À la fin des années 2000, je m’étais construit une PKI à base de scripts bash autour d’OpenSSL. C’était le seul truc open-source et simple d’accès que j’avais trouvé à l’époque. Ca marchait plutôt bien, aucun doute là-dessus, mais j’étais tout seul à la gérer.

Tel que je l’avais conçue, ma PKI était encrypted at rest mais toute personne qui devait la gérer avait accès de fait aux clés privées de toutes les CA gérées, pas fou. Je devais également regénérer les CRL régulièrement.

Une de mes sub CA pour gérer mes services maison arrive à expiration. Je me dis que c’est le moment de jouer avec Vault de Hashicorp et voir ce que ça vaut. J’en profiterais également pour me réactualiser sur les best practices actuelles sur les CA, quitte à faire tabula rasa.

Architecture cible

Nous aurons deux CA racine :

  • une avec une clé RSA
  • une autre avec une clé ECDSA

Je privilégierais une autorité racine avec la clé ECDSA, mais s’il arrivait qu’une application ne “supporte” pas ce type de certificat, je pourrais me rabbatre sur une racine plus “classique” avec une clé RSA.
Pour la même raison, l’autorité racine ECDSA sera cross-signée par l’autorité racine RSA, ce qui pourrait me permettre d’utiliser un certificat final ECDSA avec une autorité racine RSA. C’est ce qu’a fait Let’s Encrypt.

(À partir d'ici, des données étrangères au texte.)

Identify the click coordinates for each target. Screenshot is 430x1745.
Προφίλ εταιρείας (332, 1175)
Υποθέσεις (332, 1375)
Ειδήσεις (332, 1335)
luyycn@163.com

Ces autorités racines se limiteront à émettre des certificats d’autorités uniquement. Ces derniers n’émettront en revanche que des certificats finaux, on imposera ainsi un pathlen=0 au niveau des CA intermédiaires.

Architecture cible

Au niveau des noms des CA, j’ai opté pour un schéma simple mais clair :

{émetteur} {role} {type}{génération|itération}

Ainsi,

  • l’émetteur est mon organisation : Kveer
  • le rôle : Root pour les racines, Home pour mon domaine Windows à la maison
  • le type : R pour RSA ou E pour ECDSA
  • l’itération, la n-ième fois que le certificat a été généré/renouvelé pour le même rôle

Sur les différents aspects techniques des CA, à savoir la taille des clés, la durée de validité, les bonnes extensions X509v3 à mettre, en critique ou pas, ceux-ci sont définit par le CA/Browser forum. Ils s’imposent aux CA qui émettent des certificats publiques, pour des sites web publiques, j’en suis donc exclus, mais les suivre ne peut pas abaisser le niveau de sécurité par rapport à faire au feeling, bien au contraire.

Pré-requis

Pour la suite, on suppose une instance ou un cluster Vault fonctionnel et avec les droits suffisants. Il faudra un terminal avec bash et disposant du binaire Vault. Ca marche aussi très bien sous cmd ou Powershell, il faudra simplement adapter les commandes, notamment sur le multiline.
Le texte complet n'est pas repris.